Ephraim Cutter (September 1, 1832 – April 25, 1917) was a United States physician and inventor. He was a pioneer of laryngology in the United States and discovered the tuberculosis cattle test in 1894.

==Early life==
Ephraim Cutter was born in Woburn, Massachusetts on September 1, 1832. After preparing for college at Warren Academy in Woburn, he graduated from Yale University in 1852 (A.B.).

After teaching for a year at Warren Academy, he began his medical studies, eventually getting M.D. degrees from Harvard (1856), and the University of Pennsylvania (1857).

==Career==
He practiced medicine in Woburn until 1875, in Cambridge and Boston until 1881, when he moved to New York and practiced there (1881–1901).

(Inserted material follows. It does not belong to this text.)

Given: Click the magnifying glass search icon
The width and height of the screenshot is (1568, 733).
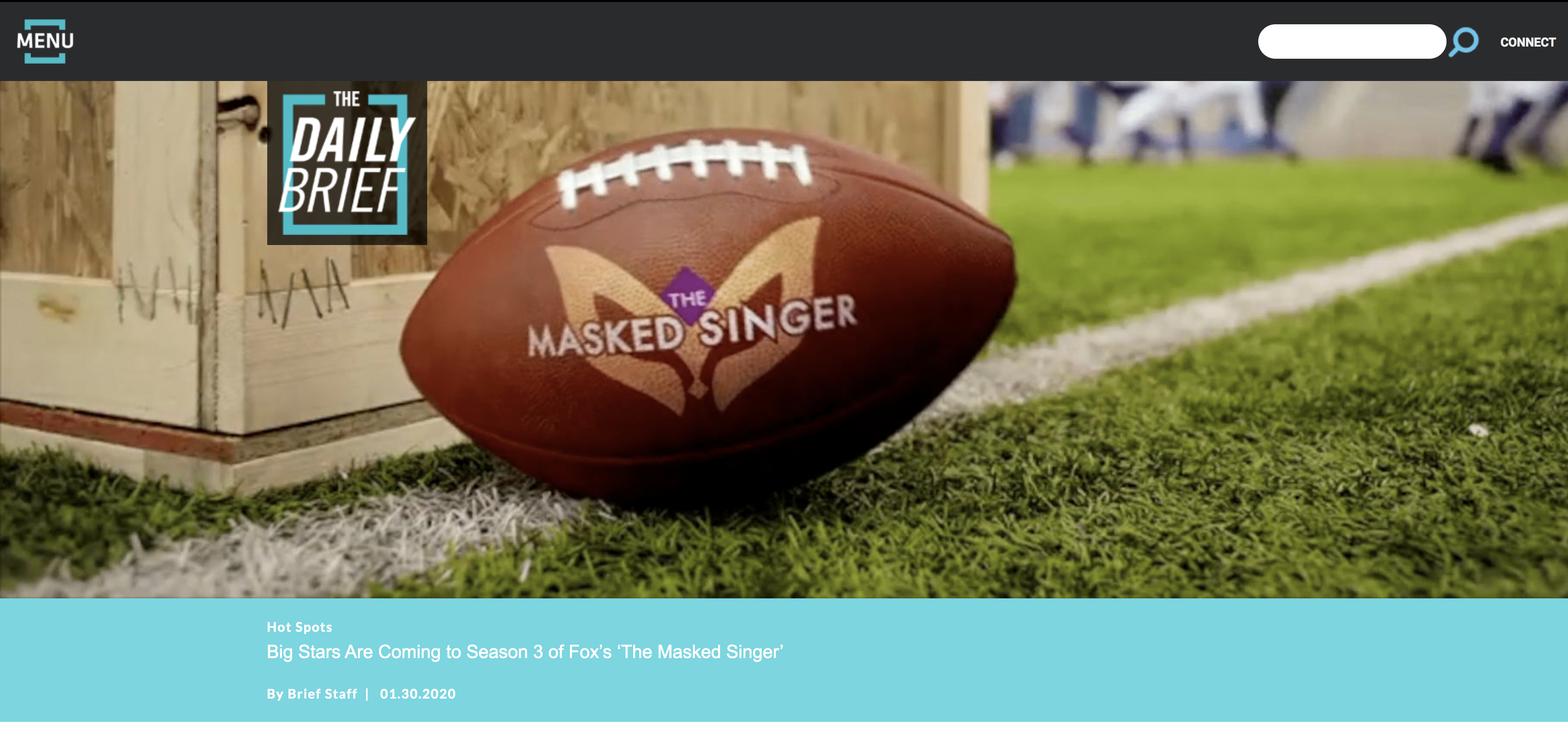Looking at the screenshot, I should click(x=1463, y=42).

He invented a large number of surgical instruments; contributed over 400 articles to literature on scientific subjects, including microscopic medicine, laryngology, chronic diseases, and general medicine; and became a member of the Massachusetts Medical Society in 1856, and of the American Medical Association in 1871.

He was a pioneer of laryngology in the United States. He studied the morphology of raw beef from 1854 and discovered the tuberculosis cattle test in 1894. He made investigations into electrotherapeutics, in 1871 demonstrating that galvanic currents could reach deep into the body. In his later career, he took an interest in nutrition as well as cancer.

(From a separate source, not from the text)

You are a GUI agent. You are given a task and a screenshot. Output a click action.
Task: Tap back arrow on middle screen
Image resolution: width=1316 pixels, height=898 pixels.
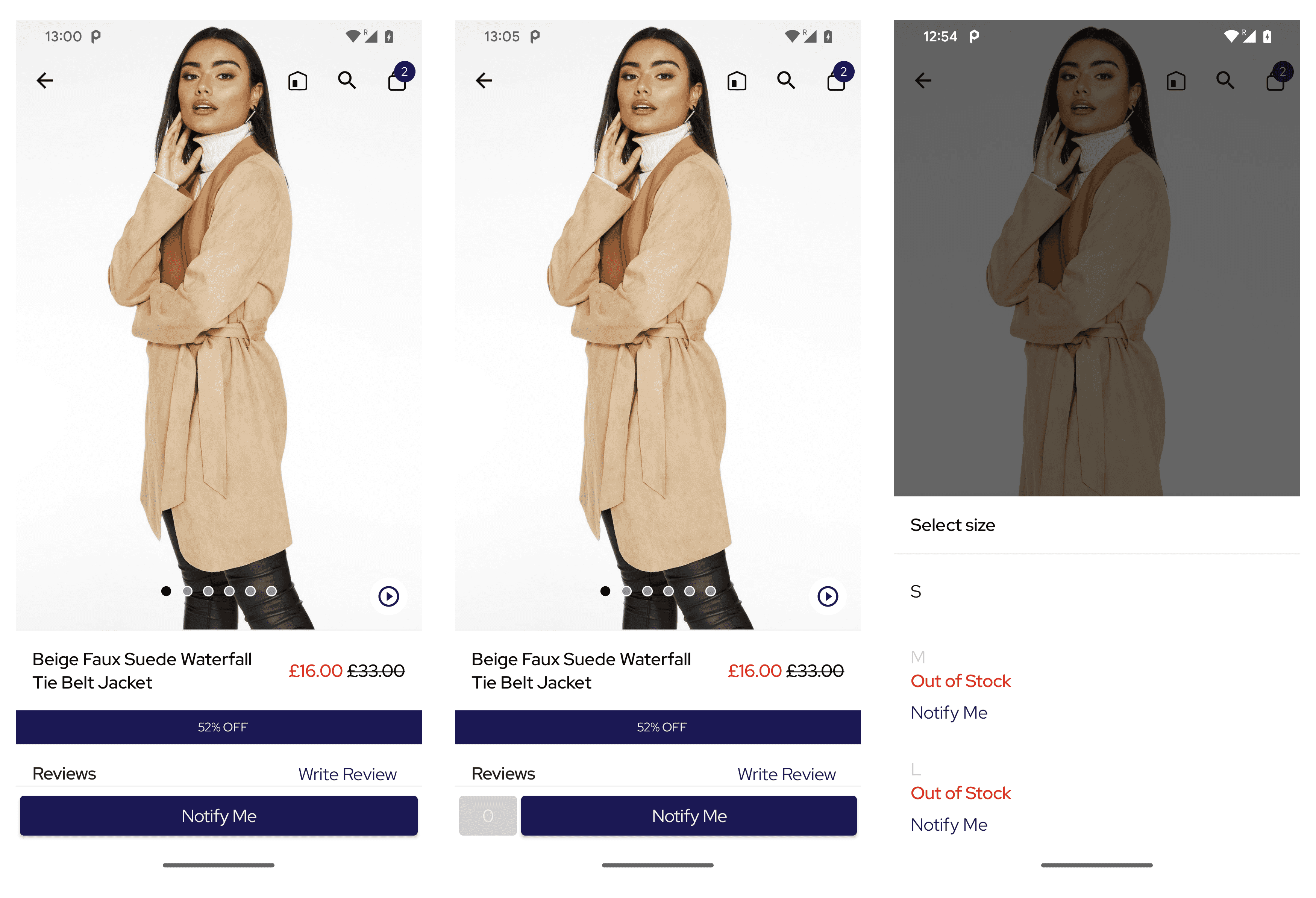coord(484,80)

In 1901, he retired and moved to West Falmouth, Massachusetts.

==Personal life==
He married twice: in 1856, he married Rebecca Smith, with whom he had nine children; she died in 1899, and in 1901 he married Anna L. Davidson, who survived him.

He was deacon and clerk of the First Congregational Church in Woburn from 1864 to 1874. With his first wife, he was instrumental in organizing the Church of the Comforter in the Bronx, and was a lay member of the General Synod of the Reformed Church in the United States in 1898. He wrote much on church music.

Ephraim Cutter died at his home in West Falmouth on April 25, 1917.